→ **Work required**
Using the records below, transcribe word for word the stretch from the line that contains "Screen dimensions: 1020x779" through the line that contains "The image size is (904, 648).", both end lines included, and nothing else.

→ **Data for the task**
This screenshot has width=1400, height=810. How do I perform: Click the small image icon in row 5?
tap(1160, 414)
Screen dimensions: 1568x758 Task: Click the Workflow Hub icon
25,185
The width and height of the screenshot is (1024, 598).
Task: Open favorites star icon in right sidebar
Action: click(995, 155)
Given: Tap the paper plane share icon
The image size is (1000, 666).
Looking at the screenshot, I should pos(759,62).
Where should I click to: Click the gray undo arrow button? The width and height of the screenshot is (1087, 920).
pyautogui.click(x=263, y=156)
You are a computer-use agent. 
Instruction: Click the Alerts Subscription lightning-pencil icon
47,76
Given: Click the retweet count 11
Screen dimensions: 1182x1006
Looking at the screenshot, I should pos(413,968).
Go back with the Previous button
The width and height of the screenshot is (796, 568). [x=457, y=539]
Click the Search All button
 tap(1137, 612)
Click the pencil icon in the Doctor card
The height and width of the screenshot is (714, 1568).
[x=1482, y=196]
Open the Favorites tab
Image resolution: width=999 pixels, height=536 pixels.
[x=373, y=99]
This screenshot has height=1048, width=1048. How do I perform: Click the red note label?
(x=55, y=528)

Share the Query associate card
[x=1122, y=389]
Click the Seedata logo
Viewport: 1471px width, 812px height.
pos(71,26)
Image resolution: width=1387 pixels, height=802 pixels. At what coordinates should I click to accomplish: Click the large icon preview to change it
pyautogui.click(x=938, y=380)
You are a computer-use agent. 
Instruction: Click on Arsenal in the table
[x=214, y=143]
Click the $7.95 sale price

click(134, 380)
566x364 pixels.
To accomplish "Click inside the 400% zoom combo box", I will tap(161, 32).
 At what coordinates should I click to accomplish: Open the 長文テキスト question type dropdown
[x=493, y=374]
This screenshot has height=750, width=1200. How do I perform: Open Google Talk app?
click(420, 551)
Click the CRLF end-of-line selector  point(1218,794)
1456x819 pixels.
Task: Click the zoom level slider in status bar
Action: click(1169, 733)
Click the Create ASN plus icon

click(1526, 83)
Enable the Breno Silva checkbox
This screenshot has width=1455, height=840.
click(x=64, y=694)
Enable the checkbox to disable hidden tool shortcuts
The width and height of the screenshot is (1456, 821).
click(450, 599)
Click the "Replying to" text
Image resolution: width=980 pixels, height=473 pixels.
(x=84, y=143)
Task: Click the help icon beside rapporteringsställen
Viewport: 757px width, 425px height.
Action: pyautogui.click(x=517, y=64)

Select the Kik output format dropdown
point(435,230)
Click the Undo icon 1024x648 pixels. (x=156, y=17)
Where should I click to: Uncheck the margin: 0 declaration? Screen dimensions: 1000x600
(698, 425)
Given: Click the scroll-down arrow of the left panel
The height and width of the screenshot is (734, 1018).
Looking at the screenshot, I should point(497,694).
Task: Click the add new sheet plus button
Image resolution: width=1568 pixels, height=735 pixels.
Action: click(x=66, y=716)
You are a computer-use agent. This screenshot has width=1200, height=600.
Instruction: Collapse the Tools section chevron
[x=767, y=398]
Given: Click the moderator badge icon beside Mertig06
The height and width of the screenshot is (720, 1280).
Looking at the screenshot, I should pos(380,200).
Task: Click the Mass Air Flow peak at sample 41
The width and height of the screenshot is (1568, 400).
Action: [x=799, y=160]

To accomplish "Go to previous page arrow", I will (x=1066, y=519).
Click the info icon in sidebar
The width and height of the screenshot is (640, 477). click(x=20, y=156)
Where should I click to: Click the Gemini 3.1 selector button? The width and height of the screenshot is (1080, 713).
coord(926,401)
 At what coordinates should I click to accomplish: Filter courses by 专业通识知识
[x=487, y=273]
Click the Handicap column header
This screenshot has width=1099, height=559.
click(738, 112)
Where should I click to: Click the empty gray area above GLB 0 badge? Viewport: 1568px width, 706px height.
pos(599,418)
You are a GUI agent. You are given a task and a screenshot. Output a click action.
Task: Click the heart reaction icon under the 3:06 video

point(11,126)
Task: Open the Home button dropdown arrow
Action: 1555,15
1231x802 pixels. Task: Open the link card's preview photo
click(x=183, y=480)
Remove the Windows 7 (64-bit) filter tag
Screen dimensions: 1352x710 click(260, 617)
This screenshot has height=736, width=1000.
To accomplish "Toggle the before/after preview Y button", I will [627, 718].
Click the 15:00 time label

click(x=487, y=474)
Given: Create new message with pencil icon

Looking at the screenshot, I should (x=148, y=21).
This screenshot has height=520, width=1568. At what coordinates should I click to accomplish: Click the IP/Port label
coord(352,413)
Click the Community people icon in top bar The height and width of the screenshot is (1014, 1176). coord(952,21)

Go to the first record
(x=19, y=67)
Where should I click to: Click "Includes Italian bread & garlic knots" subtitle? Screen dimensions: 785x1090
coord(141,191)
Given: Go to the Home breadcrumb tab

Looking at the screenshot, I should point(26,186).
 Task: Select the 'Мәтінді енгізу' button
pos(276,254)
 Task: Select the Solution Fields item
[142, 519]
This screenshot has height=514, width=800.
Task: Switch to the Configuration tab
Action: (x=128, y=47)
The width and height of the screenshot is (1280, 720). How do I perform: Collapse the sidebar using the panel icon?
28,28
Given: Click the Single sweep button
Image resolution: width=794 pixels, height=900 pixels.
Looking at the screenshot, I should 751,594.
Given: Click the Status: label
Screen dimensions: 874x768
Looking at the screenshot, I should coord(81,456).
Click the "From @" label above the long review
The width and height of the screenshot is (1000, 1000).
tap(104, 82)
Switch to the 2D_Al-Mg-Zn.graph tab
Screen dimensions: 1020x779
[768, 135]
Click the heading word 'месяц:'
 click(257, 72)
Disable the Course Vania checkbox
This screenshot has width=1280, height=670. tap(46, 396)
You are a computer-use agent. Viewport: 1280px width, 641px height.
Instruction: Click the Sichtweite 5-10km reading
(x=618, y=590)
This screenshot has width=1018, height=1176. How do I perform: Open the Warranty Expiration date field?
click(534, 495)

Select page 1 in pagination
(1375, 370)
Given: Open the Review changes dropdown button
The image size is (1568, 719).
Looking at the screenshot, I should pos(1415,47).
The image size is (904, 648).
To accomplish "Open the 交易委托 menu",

→ **Response**
Screen dimensions: 1020x779
[768, 135]
Click the heading word 'месяц:'
 click(257, 72)
Disable the Course Vania checkbox
This screenshot has width=1280, height=670. tap(46, 396)
You are a computer-use agent. Viewport: 1280px width, 641px height.
Instruction: Click the Sichtweite 5-10km reading
(x=618, y=590)
This screenshot has width=1018, height=1176. How do I perform: Open the Warranty Expiration date field?
click(534, 495)

Select page 1 in pagination
(1375, 370)
Given: Open the Review changes dropdown button
The image size is (1568, 719).
Looking at the screenshot, I should pos(1415,47).
The image size is (904, 648).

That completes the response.